Please ignore my deluded, egomaniac ramblings of yesterday. I was high on too little sleep, too much caffeine and sugar, and hope battling it out with despair.
When I'm scared of never finding love again - as I so often am - I turn to my dreams and I pump them up and inflate them into bright, candy-colored visions of fluff and nothingness.
Oh sure I want to be famous. Sure I want to be a bestselling writer and have people adore me. But it's not what's going to make me a whole person.
What will help is to focus on finding someone with a heart big enough and brave enough to love me forever. Who will be there for me no matter where my artistic dreams take me.

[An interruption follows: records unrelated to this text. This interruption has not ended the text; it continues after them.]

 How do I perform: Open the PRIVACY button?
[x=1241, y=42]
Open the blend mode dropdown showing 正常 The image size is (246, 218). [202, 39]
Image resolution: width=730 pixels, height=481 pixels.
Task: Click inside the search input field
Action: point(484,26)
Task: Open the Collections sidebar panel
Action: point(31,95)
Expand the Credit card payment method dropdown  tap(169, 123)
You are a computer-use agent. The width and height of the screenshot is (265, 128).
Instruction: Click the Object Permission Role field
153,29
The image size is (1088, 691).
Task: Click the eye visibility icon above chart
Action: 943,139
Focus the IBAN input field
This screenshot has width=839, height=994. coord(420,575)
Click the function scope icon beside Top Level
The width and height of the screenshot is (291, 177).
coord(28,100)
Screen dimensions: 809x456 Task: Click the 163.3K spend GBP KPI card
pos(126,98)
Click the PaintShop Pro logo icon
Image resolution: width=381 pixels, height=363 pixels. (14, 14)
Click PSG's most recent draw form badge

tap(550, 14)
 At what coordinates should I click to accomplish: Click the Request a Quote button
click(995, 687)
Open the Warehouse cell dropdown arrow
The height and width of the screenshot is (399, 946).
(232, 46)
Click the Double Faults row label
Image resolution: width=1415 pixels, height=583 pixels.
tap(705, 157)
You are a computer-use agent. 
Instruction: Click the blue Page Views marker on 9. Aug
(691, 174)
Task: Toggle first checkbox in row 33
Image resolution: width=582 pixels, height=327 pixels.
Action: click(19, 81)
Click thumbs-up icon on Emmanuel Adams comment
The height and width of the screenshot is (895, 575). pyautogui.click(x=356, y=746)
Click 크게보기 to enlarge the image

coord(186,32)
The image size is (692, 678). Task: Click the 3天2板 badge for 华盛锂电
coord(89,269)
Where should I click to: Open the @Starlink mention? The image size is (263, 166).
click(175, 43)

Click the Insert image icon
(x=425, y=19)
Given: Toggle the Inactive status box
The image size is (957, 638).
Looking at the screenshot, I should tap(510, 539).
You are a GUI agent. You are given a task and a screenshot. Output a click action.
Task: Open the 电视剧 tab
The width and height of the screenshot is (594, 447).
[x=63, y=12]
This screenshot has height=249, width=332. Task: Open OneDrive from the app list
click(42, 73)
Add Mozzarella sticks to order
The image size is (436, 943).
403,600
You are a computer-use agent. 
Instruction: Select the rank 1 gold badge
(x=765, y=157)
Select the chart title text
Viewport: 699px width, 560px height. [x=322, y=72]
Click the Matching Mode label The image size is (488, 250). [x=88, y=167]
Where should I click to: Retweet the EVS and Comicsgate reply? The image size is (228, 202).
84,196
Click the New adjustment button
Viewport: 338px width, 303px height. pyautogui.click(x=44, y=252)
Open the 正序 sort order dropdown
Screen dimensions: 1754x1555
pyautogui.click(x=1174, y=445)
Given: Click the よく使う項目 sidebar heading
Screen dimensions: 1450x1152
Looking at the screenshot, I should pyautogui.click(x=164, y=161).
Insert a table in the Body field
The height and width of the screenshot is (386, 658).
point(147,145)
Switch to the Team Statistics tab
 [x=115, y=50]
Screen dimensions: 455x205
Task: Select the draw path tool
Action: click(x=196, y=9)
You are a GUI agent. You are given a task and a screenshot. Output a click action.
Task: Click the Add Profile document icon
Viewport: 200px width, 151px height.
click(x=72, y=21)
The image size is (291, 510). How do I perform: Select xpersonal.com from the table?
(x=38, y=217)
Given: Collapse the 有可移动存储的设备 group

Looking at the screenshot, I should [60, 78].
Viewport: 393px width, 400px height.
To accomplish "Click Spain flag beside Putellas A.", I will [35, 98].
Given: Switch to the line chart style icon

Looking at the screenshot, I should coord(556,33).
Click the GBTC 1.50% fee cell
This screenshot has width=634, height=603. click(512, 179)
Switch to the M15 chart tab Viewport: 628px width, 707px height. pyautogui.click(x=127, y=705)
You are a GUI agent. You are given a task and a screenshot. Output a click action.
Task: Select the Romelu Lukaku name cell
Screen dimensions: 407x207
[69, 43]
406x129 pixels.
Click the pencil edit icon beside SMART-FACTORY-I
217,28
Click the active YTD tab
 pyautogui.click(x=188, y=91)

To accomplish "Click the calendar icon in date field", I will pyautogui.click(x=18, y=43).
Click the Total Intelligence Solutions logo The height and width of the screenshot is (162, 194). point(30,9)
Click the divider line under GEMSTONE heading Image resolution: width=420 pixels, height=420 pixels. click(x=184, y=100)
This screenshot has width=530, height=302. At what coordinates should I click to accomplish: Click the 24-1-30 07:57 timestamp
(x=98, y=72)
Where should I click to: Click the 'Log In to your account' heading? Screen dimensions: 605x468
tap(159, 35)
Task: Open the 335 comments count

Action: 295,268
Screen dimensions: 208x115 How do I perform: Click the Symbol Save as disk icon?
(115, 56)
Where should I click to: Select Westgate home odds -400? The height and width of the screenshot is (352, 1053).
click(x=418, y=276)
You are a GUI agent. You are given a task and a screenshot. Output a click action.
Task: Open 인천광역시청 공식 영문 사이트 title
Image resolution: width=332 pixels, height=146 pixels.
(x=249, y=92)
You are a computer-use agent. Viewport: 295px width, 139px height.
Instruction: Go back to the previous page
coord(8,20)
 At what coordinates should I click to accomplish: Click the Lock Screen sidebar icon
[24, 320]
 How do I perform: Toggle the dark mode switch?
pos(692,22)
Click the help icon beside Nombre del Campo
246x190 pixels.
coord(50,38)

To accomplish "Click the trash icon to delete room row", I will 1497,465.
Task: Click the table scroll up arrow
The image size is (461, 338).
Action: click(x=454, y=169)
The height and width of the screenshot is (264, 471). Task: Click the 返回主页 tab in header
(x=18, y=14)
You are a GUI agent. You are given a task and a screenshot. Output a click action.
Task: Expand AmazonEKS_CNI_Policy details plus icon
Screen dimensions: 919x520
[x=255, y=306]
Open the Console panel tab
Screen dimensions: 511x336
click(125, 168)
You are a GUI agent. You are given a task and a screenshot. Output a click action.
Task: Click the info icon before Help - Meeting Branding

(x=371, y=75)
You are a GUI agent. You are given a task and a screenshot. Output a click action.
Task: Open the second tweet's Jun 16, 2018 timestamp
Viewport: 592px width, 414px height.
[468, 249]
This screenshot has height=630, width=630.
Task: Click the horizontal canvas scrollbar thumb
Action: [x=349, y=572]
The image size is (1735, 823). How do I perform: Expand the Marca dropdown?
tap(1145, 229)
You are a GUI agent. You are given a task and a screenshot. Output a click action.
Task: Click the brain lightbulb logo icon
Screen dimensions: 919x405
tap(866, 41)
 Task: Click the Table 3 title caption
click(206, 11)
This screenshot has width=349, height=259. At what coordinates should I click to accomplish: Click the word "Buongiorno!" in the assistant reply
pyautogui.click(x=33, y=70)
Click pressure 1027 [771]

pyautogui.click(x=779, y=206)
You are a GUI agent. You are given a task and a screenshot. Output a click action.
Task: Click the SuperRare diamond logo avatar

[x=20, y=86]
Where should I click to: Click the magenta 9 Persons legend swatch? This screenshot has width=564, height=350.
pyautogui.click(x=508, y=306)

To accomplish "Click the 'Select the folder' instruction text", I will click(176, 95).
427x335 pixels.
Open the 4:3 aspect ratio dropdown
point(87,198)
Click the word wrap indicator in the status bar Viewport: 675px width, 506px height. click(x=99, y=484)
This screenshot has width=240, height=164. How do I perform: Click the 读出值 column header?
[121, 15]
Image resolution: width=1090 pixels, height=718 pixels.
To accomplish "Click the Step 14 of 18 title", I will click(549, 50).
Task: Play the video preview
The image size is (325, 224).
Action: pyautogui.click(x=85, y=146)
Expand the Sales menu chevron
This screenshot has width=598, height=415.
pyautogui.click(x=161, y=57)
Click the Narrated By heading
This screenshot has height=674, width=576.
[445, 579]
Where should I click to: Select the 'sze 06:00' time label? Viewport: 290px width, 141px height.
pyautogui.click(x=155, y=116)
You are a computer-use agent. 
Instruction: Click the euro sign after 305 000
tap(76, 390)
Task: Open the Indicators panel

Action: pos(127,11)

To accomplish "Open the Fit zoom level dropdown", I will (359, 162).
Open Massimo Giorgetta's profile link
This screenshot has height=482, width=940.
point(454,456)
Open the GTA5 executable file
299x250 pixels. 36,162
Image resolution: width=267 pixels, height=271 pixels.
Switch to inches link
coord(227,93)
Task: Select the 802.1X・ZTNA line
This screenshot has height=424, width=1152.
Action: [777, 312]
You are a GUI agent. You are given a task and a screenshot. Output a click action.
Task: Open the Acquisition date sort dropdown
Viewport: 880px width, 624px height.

What's NOT going to help me is having a relapse with The Captain. It wasn't intentional, I swear to God! I didn't plan to see him last night! Oh I thought he MIGHT be there, seeing as this friend of his was organizing our little outing. Oh and maybe I mentioned to him I was going but more as a warning so that he WOULDN'T go, really! But then who was sitting there at the bar when I walk in, innocent as you please, looking cute and devilish as ever? That's right - Captain Kangaroo!
Now it's one thing to avoid seeing someone, it's another to resist someone when they just appear, and when you sit next to them you're all over each other as if no time had passed - as if you hadn't written that breakup letter, as if you don't know it's never going ANYWHERE because the F*CKER IS F*CKED UP. Yes, my children, that act of resistance was beyond me.
And now I'm sad and sleep-deprived and crashing and thinking I'm never going to be able to rewrite this book the way they want me to despite three hours spent trying, and why hasn't CBW responded to my invitation for tonight, and why can't The Captain just get his act together and love me?
(Note to mother: please stop reading here.)
I did NOT give up the you-know-what card last night despite massive temptation, and oh, I could sense the ambivalence The Cap's reptilian brain as we steamed up his bedroom - Me want sex! Me no want committment! But me want sex very VERY bad! Sex committment Sex committment maybe maybe maybe NO! ME NO WANT COMMITTMENT! But me want sex - oh but that will do -oh oh OH OHHHHHHHHH. Yeah baby."
Hmmph. I shouldn't have even given him that much. But if it had gone on any longer I might have given up my virtue and GOD KNOWS I CAN'T DO THAT because I'M SAVING IT FOR MY FUTURE HUSBAND!
Damn damn damn damn damn.
OK.
Please move along folks. There's nothing to see here. A little emotional wreckage. A little underslept, undernourished, overstimulated and lovelorn little chickette but nothing more. MOVE ALONG!
Just let me take a nap, god d*mn it.